O ano de 2012 ficou marcado pelo seu ótimo aproveitamento no CPNV, teve algum momento que você sentiu o título de melhor vaqueiro amador do Brasil ameaçado? Em 2013, vem o bicampeonato?

Realmente 2012 foi um ano bom pra mim dentro da vaquejada, fiz uma bela campanha, consegui consagrar DSD como o melhor cavalo e de quebra fui o melhor entre os Amadores. O CNPV é uma competição longa e muito difícil, quem está entre os primeiros recebe pressão de todos os lados, eu consegui fazer amizades com grandes vaqueiros, tipo Diego Eliziário e Felipe Saraiva, esses foram os principais concorrentes, dois monstros de derrubar boi. Em 2013 as regras mudaram e fica difícil apontar um favorito.

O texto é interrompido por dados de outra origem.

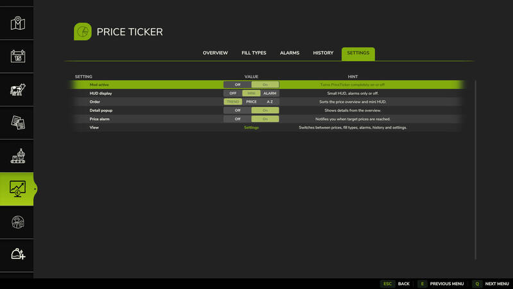
Task: Click the ESC Back button
Action: coord(395,284)
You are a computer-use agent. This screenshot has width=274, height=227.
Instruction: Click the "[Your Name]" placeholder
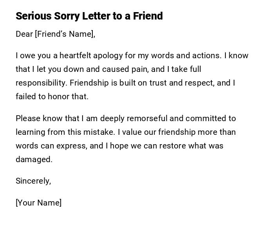point(38,202)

Qual a emoção de derrubar um boi com mais de 20 arrobas e se sagrar campeão do CPNV?

Já tinha ganhado vários prêmios em outros cavalos, só que em DSD as coisas são diferentes ele é um cavalo muito completo, tem muita força, habilidade e resistência de um trator. Cada conquista é uma emoção diferente, sou muito emotivo, mas tento me segurar. Quanto maior o boi para DSD parece que ele gosta e vem com mais vontade, ai fica fácil.

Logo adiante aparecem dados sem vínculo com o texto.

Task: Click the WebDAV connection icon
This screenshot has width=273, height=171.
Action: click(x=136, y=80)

Suas saídas de sela estão eternizadas na memória dos amantes da vaquejada. Você faz com intuito de causar frenesi no público ou isso te facilita dar queda nos touros?

Na verdade, sempre achei muito bonito um vaqueiro que sabe sair de sela, meu pai foi um dos pioneiros nesse tipo de saída sela, que a gente chama de “puxar atravessado”. Eu olhava as fotos e os vídeos que ele tinha para tentar fazer um dia, comecei brincando em casa e como aquele velho ditado “costume de casa vai à praça”, hoje eu tenho muita confiança em fazer e particularmente o DSD gosta. O público gosta de uma coisa diferente e quando estou confiante faço e me sinto bem.

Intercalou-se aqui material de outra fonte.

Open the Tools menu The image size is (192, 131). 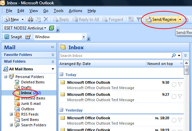(x=58, y=11)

Seu prestígio e reconhecimento é altíssimo no Facebook, onde seu perfil já extrapolou os 5.000 amigos, aceitando apenas assinaturas. Qual sua opinião sobre usar o Facebook para divulgar suas conquistas nas faixas meridionais?

Na verdade quem criou o meu Facebook foi meu irmão Chico Guerra, no início não dei muita atenção, mas depois que percebi que seria importante para interagir com o publico e também divulgar o DSD. Estou sempre publicando. Eu não sabia da força que tem as redes sociais percebi ano passado, meu irmão é meu assessor (risos).  Sempre está me ajudando quanto a isso. Hoje tanto eu quanto o DSD temos admiradores em todo o país, isso é bom, sinal que o público gosta e transmite energia positiva.

Deixe umas dicas a esses fãs “virtuais” da nova geração que se espelham em você para alcançarem resultados do seu nível.

O que posso dizer é que, sou muito grato a todos que sempre me parabenizam pelas conquistas, fico muito feliz com os comentários, e com certeza os bons resultados que venho obtendo nos últimos anos são frutos de muito treinamento e dedicação. Procuro sempre escutar os mais experiente, observar o comportamento de um profissional, ter uma equipe legal, um bom tratador, um bom esteira, isso favorece.